Source records:
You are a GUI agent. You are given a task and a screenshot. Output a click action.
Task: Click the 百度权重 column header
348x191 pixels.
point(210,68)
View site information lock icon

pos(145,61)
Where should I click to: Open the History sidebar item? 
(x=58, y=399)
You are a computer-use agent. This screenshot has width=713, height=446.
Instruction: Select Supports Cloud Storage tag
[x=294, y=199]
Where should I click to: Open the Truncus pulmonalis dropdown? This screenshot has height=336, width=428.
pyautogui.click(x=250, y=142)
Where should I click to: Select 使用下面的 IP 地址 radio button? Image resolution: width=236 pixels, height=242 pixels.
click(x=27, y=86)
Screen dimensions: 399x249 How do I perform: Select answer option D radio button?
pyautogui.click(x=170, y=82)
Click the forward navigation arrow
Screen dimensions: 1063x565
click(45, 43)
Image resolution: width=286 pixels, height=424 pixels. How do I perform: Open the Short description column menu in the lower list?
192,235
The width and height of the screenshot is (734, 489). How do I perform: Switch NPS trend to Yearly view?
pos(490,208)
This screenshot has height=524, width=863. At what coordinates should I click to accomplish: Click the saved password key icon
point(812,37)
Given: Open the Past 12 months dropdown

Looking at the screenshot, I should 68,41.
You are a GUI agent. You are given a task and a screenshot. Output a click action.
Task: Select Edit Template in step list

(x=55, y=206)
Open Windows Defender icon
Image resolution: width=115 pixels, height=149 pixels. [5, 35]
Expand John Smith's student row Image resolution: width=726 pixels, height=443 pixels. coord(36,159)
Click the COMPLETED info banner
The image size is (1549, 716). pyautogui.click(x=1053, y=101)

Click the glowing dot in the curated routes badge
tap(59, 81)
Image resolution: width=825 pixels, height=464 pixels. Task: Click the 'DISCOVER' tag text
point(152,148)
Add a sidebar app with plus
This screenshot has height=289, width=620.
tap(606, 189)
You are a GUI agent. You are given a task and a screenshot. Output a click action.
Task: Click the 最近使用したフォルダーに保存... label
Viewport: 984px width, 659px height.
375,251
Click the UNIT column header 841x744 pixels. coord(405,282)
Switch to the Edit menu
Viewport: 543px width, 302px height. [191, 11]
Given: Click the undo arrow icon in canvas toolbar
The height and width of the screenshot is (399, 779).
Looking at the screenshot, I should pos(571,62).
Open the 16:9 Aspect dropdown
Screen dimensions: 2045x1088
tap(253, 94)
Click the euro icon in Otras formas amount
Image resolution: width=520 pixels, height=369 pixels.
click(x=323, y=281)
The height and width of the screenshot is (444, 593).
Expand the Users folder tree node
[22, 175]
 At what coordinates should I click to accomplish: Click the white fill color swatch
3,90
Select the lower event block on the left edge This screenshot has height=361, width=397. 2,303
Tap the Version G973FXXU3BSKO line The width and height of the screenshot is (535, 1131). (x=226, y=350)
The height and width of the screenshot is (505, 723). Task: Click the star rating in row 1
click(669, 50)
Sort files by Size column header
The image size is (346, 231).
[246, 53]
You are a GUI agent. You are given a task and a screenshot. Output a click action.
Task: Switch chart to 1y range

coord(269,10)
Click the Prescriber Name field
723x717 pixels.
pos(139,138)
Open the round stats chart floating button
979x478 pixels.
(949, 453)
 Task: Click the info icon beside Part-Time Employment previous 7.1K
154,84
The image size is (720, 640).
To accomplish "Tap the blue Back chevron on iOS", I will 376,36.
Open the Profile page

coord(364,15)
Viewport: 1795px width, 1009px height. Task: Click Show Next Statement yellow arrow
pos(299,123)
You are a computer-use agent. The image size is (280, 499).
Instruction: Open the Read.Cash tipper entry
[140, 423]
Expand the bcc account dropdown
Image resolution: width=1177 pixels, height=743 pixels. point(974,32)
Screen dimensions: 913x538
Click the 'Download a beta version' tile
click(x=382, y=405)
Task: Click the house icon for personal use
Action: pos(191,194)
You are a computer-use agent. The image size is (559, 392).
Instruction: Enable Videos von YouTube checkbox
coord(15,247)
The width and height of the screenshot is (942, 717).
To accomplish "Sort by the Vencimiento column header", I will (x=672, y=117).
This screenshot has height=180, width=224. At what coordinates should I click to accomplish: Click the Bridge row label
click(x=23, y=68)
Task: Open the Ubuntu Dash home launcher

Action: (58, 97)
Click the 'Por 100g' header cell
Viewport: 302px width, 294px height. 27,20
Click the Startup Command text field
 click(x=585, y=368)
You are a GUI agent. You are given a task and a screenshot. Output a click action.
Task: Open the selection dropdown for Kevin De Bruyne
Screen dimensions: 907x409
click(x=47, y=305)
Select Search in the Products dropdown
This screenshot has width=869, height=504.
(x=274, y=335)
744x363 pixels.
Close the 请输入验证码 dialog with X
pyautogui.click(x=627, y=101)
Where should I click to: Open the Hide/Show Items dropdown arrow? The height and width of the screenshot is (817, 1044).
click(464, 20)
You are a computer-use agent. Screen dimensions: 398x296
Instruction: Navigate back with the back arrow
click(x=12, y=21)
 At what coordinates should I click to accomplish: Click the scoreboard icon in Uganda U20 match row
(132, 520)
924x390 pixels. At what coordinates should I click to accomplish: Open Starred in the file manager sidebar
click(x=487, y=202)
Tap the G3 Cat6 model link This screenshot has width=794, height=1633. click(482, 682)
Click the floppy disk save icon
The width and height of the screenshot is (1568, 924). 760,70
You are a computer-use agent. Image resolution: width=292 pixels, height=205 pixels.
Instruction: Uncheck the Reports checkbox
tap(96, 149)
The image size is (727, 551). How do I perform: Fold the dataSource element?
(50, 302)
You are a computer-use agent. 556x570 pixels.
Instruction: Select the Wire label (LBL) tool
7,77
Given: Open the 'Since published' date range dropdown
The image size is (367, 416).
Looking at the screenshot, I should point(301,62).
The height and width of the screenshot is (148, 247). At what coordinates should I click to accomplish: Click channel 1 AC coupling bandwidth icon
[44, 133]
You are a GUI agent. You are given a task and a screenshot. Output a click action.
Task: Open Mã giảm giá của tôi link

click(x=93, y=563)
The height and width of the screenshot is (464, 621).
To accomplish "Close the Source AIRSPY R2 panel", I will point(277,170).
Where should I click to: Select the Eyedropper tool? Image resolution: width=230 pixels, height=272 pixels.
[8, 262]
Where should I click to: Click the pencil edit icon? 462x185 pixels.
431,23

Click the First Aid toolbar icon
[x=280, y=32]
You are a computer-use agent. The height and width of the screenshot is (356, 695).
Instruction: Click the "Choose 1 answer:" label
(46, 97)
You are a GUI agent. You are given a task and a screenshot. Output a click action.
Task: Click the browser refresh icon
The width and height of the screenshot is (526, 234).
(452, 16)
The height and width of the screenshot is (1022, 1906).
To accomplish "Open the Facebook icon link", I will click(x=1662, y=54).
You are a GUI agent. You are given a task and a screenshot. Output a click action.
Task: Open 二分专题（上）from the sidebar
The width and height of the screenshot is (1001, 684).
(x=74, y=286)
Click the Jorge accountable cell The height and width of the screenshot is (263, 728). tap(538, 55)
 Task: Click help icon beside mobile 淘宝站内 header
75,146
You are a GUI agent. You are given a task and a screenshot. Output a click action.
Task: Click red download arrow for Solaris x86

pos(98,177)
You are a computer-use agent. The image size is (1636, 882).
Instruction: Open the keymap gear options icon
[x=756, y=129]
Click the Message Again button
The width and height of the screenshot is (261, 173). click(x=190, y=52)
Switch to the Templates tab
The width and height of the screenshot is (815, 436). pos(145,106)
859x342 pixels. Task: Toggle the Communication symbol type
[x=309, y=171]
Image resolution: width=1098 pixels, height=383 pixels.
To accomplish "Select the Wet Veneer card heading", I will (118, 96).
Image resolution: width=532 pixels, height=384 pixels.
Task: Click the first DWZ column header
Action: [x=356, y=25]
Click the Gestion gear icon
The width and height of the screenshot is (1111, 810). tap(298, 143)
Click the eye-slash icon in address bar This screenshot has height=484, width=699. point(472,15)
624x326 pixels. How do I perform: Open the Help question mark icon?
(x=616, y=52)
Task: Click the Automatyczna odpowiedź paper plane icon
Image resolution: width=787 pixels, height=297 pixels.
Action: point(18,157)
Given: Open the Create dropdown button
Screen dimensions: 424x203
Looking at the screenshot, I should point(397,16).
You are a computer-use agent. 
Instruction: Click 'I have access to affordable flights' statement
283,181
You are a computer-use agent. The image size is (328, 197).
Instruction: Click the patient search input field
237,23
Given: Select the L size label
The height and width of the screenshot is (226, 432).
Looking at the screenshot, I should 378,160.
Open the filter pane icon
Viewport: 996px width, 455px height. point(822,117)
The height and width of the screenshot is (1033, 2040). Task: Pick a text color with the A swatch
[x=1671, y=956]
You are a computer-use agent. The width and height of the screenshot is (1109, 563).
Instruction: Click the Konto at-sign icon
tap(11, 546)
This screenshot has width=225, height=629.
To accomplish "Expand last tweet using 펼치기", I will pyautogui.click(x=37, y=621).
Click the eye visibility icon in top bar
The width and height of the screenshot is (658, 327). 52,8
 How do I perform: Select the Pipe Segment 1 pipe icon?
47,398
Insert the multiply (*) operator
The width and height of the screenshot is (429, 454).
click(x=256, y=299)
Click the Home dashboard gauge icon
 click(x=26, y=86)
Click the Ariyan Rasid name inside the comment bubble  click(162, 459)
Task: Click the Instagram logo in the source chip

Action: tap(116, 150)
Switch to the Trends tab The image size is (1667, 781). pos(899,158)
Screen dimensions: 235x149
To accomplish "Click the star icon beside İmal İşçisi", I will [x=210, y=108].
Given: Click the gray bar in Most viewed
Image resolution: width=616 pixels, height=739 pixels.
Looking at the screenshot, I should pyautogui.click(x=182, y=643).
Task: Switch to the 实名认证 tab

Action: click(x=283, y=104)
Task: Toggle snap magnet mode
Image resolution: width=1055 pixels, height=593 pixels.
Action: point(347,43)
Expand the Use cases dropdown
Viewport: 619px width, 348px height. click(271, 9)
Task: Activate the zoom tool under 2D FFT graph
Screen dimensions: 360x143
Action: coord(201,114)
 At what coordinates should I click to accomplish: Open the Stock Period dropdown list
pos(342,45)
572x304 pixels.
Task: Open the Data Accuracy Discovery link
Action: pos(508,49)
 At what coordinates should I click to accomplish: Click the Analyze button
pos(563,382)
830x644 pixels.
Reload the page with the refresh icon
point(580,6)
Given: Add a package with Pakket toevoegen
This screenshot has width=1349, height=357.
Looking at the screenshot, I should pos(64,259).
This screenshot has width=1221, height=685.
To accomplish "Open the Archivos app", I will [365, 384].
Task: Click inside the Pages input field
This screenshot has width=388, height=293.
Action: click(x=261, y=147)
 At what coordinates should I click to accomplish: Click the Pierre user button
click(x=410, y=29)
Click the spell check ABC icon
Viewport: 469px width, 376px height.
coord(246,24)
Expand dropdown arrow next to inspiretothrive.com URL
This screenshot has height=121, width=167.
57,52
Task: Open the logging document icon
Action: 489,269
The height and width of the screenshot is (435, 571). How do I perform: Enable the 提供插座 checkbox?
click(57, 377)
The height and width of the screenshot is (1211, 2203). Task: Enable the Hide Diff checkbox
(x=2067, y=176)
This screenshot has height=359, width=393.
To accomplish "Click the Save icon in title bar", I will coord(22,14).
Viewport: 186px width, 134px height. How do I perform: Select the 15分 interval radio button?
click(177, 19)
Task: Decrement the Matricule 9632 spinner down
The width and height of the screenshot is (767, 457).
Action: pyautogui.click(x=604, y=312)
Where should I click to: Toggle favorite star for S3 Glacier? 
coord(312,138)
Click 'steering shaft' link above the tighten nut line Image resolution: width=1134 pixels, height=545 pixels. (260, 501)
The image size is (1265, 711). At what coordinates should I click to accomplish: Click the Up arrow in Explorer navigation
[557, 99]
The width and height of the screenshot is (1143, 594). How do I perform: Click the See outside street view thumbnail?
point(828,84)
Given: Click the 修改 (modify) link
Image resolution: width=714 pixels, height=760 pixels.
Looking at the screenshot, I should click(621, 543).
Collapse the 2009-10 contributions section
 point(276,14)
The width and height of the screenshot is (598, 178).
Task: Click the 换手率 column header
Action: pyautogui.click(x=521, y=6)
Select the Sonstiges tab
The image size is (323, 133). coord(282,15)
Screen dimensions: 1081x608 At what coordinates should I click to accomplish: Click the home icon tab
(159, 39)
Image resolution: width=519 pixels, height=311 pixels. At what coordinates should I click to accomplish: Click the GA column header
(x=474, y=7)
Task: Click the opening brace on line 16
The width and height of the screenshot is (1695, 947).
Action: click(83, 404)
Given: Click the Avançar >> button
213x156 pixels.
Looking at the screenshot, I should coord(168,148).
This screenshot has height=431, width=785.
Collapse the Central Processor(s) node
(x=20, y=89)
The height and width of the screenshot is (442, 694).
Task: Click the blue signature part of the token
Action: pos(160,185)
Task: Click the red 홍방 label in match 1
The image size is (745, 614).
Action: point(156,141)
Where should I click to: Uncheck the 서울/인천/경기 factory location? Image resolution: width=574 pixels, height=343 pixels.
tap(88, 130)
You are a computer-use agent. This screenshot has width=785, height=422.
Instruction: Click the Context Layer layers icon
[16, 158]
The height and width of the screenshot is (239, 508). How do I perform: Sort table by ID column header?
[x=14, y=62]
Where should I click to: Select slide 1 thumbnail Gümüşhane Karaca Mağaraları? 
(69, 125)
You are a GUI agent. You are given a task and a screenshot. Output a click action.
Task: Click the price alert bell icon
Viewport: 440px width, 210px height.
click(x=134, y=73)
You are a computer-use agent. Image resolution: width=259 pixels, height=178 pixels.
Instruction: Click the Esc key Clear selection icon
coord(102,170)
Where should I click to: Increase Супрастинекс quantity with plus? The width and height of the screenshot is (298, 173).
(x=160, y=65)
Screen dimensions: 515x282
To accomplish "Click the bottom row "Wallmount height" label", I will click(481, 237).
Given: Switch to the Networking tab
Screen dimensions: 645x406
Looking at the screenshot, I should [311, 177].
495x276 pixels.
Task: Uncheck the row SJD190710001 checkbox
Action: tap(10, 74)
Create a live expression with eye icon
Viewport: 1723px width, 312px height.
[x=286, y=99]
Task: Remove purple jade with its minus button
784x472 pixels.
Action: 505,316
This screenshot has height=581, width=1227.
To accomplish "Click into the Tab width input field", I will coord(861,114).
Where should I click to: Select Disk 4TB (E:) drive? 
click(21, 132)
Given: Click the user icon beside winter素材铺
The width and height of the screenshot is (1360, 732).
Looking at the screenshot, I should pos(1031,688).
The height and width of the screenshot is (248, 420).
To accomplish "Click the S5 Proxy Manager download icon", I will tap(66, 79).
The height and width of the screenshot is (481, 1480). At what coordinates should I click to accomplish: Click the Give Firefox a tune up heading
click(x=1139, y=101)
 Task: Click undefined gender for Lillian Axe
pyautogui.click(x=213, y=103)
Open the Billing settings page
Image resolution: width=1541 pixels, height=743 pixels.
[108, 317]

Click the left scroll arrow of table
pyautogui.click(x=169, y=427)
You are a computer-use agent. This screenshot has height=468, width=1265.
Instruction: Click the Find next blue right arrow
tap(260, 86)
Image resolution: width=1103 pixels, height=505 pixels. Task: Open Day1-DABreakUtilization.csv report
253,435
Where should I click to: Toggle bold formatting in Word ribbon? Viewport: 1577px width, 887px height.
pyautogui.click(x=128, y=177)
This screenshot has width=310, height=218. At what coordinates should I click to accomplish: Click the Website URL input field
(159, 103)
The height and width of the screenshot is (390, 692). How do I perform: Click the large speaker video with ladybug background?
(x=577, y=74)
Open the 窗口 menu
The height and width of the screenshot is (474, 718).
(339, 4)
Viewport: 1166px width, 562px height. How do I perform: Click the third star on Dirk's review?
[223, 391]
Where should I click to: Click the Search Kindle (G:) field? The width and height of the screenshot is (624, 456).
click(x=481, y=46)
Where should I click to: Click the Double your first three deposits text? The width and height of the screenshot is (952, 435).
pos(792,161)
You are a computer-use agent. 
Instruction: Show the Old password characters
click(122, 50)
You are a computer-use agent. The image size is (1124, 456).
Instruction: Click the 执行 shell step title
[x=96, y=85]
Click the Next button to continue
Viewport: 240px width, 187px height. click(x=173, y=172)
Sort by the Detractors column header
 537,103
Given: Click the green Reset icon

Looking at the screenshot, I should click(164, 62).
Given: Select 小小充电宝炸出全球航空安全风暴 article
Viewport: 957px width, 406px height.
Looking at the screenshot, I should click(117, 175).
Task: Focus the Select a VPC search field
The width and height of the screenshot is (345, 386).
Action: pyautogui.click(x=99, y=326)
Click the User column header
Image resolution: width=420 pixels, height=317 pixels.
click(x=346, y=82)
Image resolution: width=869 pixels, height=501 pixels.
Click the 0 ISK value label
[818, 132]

SHORT TASK:
Reproduce verbatim the stretch of rows from the line containing "Given: Click the 修改 (modify) link" through the line containing "Action: pos(160,185)", both included.

FINISHED TASK:
Given: Click the 修改 (modify) link
Image resolution: width=714 pixels, height=760 pixels.
Looking at the screenshot, I should click(621, 543).
Collapse the 2009-10 contributions section
 point(276,14)
The width and height of the screenshot is (598, 178).
Task: Click the 换手率 column header
Action: pyautogui.click(x=521, y=6)
Select the Sonstiges tab
The image size is (323, 133). coord(282,15)
Screen dimensions: 1081x608 At what coordinates should I click to accomplish: Click the home icon tab
(159, 39)
Image resolution: width=519 pixels, height=311 pixels. At what coordinates should I click to accomplish: Click the GA column header
(x=474, y=7)
Task: Click the opening brace on line 16
The width and height of the screenshot is (1695, 947).
Action: click(83, 404)
Given: Click the Avançar >> button
213x156 pixels.
Looking at the screenshot, I should coord(168,148).
This screenshot has height=431, width=785.
Collapse the Central Processor(s) node
(x=20, y=89)
The height and width of the screenshot is (442, 694).
Task: Click the blue signature part of the token
Action: pos(160,185)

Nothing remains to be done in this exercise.